(Entrées de repérage d'éléments)
________

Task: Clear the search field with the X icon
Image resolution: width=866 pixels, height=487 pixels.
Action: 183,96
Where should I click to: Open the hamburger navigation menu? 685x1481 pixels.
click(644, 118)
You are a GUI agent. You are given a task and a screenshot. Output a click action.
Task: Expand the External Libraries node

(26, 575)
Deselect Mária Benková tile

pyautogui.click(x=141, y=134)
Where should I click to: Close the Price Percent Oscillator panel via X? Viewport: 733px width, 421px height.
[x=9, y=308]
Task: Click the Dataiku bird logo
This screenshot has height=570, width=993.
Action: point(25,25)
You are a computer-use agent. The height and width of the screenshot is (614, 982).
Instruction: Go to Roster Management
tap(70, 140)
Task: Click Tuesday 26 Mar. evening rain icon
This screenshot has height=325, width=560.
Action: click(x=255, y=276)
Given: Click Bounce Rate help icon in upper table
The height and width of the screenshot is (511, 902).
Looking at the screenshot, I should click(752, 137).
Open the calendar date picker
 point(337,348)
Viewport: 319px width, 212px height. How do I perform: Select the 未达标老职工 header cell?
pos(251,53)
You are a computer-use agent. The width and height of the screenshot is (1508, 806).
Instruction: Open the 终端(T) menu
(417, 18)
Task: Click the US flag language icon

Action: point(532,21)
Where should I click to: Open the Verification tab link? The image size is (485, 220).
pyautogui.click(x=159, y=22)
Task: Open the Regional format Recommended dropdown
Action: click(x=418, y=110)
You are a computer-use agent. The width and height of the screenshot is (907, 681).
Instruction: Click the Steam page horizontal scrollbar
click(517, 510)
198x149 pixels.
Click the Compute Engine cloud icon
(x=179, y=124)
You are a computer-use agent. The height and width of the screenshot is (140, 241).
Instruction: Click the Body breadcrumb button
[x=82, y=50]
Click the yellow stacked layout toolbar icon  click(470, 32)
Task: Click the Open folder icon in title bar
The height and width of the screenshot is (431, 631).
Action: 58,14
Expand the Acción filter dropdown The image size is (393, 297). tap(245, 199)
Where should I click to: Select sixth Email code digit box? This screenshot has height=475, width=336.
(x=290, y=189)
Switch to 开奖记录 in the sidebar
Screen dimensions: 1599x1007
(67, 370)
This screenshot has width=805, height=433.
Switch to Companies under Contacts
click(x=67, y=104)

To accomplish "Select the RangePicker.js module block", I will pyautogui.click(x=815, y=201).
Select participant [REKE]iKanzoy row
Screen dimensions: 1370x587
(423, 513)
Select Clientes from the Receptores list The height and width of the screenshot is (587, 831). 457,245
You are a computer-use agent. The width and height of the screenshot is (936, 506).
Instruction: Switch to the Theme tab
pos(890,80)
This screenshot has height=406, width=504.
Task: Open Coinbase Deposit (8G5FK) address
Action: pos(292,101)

________

Combien de lignes des entrées contiennent la chaîne « computer », en respectant la casse ? Comptez-les et donnez uniquement le nombre.

_Résultat ci-dessous_
5